Material provided:
● ● ● ●

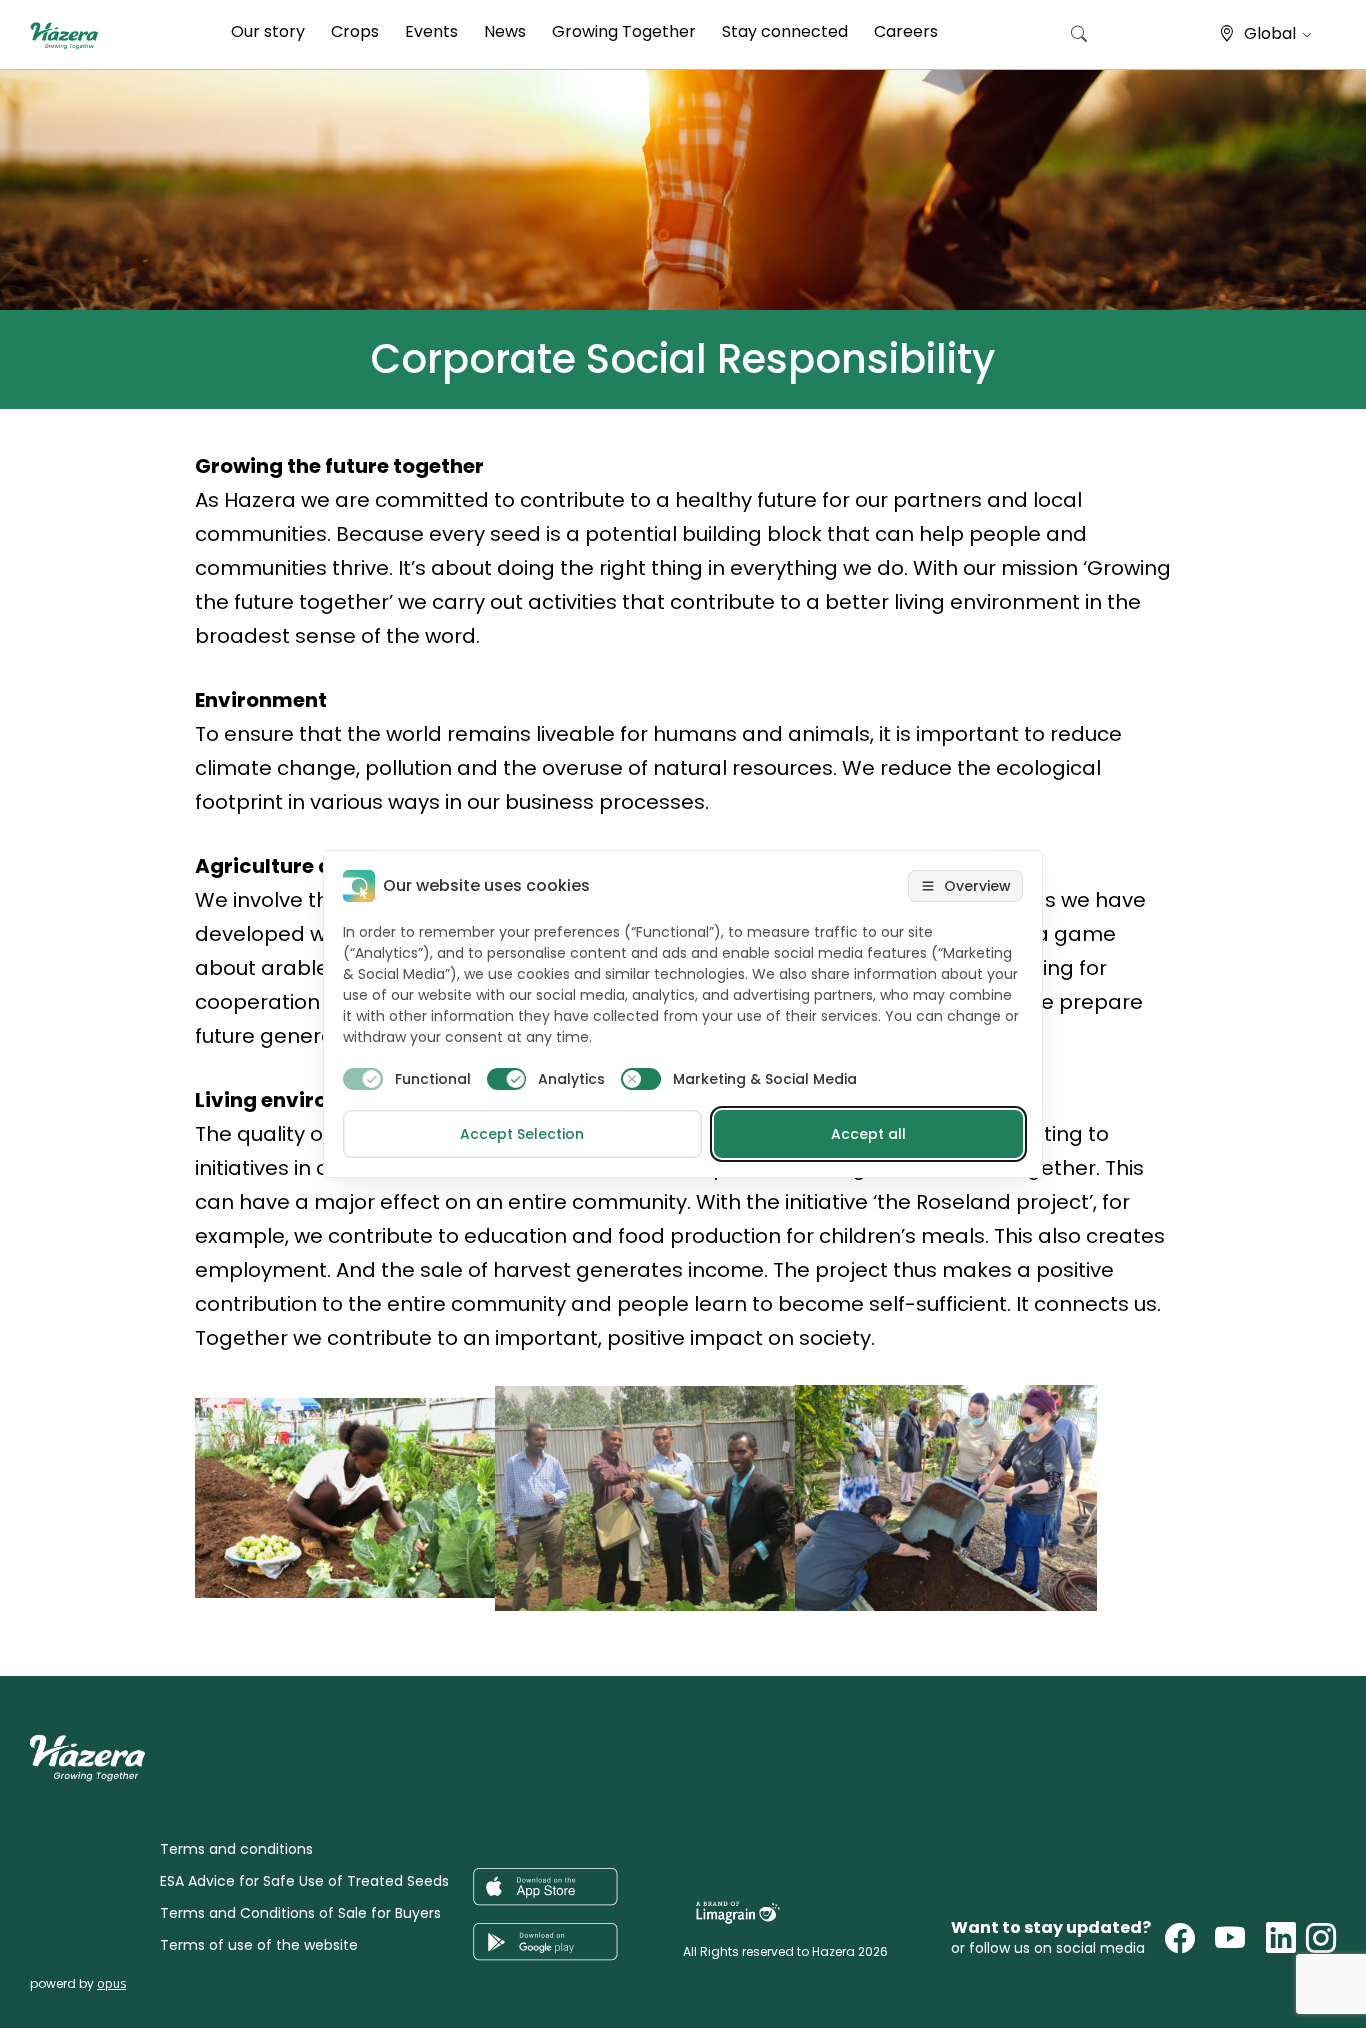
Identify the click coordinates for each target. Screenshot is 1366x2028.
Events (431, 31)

● ● ● ●

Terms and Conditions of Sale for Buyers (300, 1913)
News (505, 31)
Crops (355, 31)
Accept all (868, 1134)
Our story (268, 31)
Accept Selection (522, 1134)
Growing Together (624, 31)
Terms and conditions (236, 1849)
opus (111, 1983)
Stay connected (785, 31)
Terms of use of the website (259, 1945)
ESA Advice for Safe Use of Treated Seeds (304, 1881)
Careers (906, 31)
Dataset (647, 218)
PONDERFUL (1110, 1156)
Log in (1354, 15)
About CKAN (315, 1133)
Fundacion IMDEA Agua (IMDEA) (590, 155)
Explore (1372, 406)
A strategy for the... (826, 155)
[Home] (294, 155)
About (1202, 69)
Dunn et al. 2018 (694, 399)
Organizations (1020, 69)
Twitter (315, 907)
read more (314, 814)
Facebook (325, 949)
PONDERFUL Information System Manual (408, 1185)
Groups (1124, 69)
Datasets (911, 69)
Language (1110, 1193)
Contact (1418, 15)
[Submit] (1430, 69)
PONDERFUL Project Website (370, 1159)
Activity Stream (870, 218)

● ● ● ●

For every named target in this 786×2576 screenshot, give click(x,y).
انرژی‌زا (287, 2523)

● ● ● ●

Exercise prompt:
In the entries above, find the line with "Groups (1124, 69)" and the line with "Activity Stream (870, 218)", then set down exactly those two and every line between them, nothing else.

Exercise response:
Groups (1124, 69)
Datasets (911, 69)
Language (1110, 1193)
Contact (1418, 15)
[Submit] (1430, 69)
PONDERFUL Project Website (370, 1159)
Activity Stream (870, 218)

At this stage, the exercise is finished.